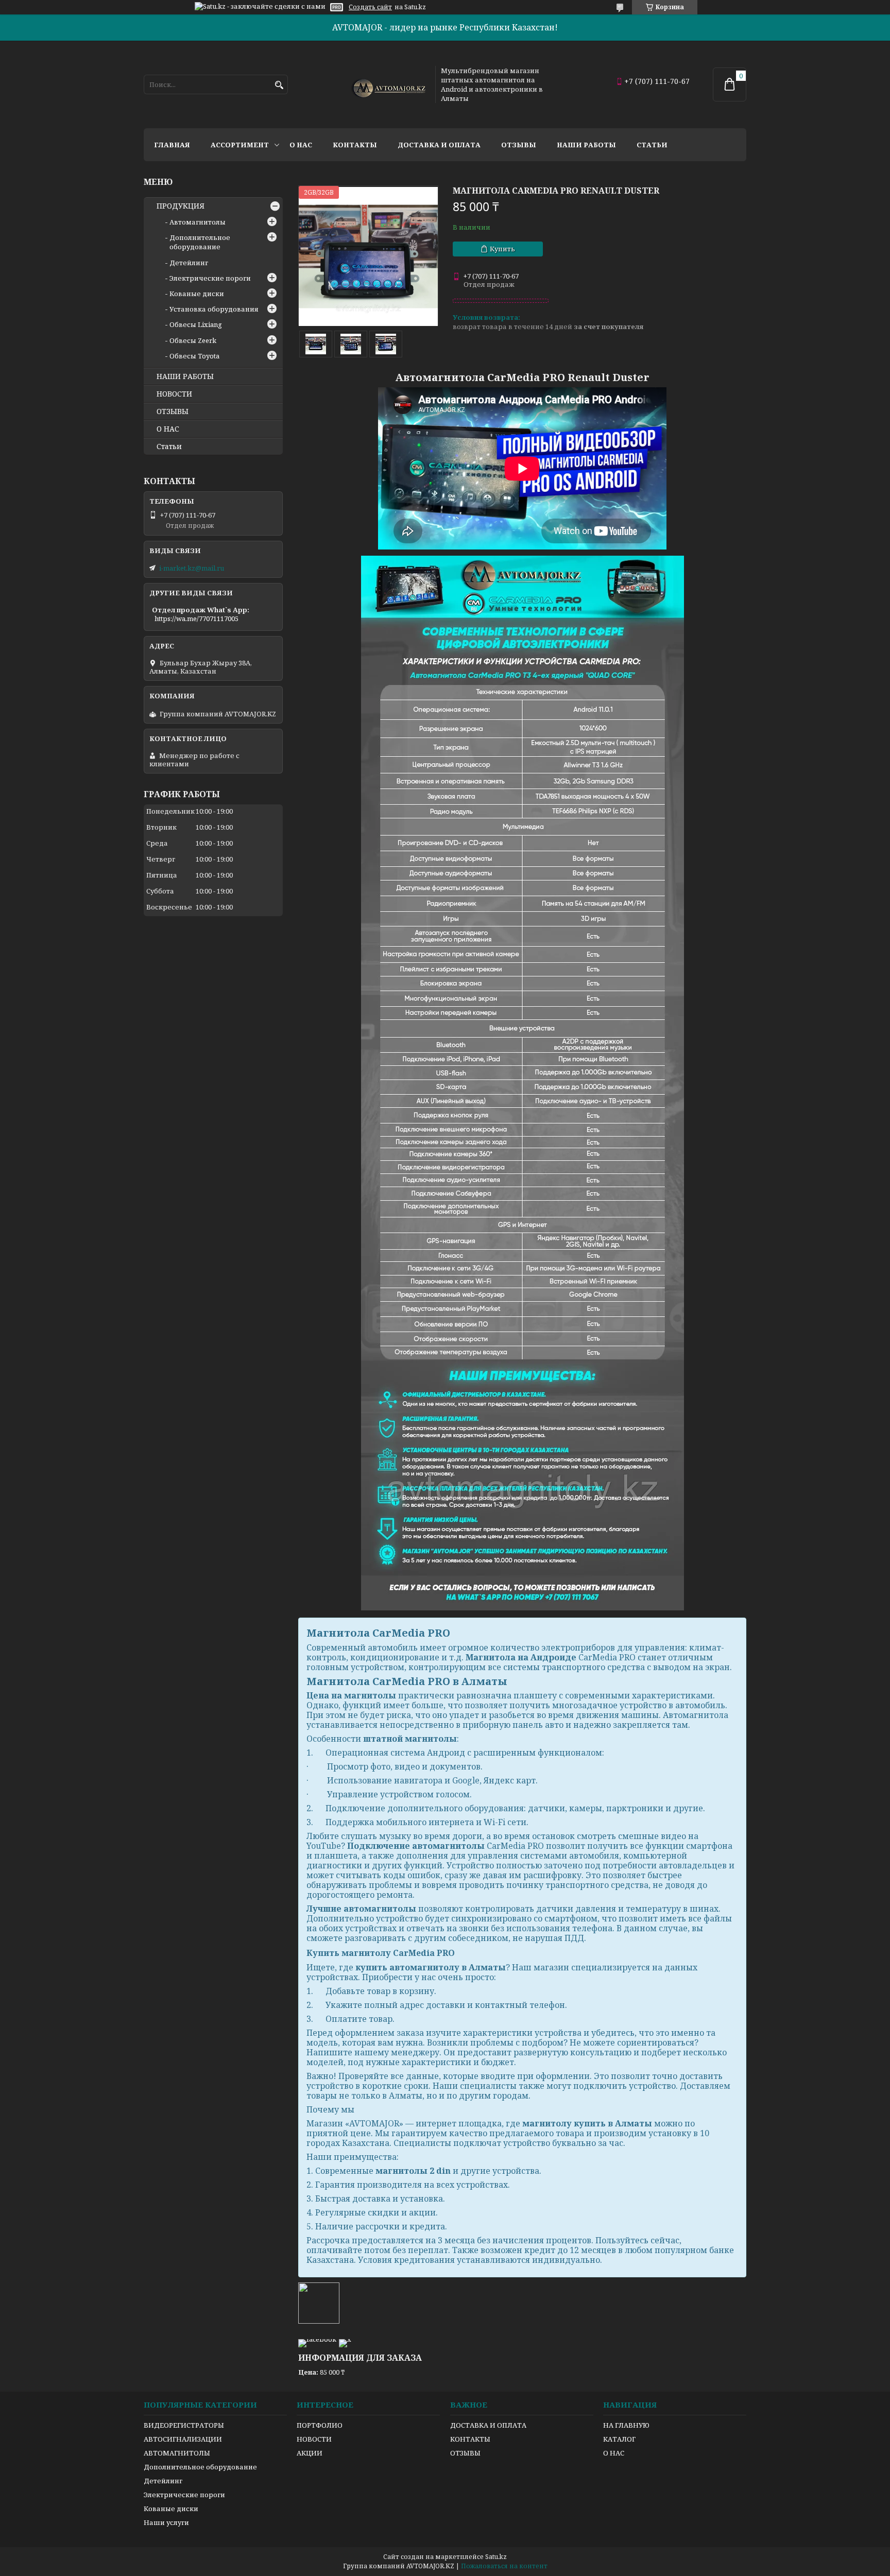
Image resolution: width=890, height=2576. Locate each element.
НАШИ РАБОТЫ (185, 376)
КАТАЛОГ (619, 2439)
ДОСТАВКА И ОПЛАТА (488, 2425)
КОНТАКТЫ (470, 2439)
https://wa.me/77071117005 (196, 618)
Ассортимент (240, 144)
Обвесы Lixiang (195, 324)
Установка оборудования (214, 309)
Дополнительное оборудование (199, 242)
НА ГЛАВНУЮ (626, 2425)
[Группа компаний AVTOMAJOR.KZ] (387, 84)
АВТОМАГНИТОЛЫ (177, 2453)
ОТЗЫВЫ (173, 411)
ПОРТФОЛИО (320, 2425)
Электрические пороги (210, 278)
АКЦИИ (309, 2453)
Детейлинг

__EXERCISE__. Only the text is to be copied: please reproduce the records exactly and drop the pictures.

__RESPONSE FOR THIS EXERCISE__.
Image resolution: width=890, height=2576. Locate each element.
НАШИ РАБОТЫ (185, 376)
КАТАЛОГ (619, 2439)
ДОСТАВКА И ОПЛАТА (488, 2425)
КОНТАКТЫ (470, 2439)
https://wa.me/77071117005 (196, 618)
Ассортимент (240, 144)
Обвесы Lixiang (195, 324)
Установка оборудования (214, 309)
Дополнительное оборудование (199, 242)
НА ГЛАВНУЮ (626, 2425)
[Группа компаний AVTOMAJOR.KZ] (387, 84)
АВТОМАГНИТОЛЫ (177, 2453)
ОТЗЫВЫ (173, 411)
ПОРТФОЛИО (320, 2425)
Электрические пороги (210, 278)
АКЦИИ (309, 2453)
Детейлинг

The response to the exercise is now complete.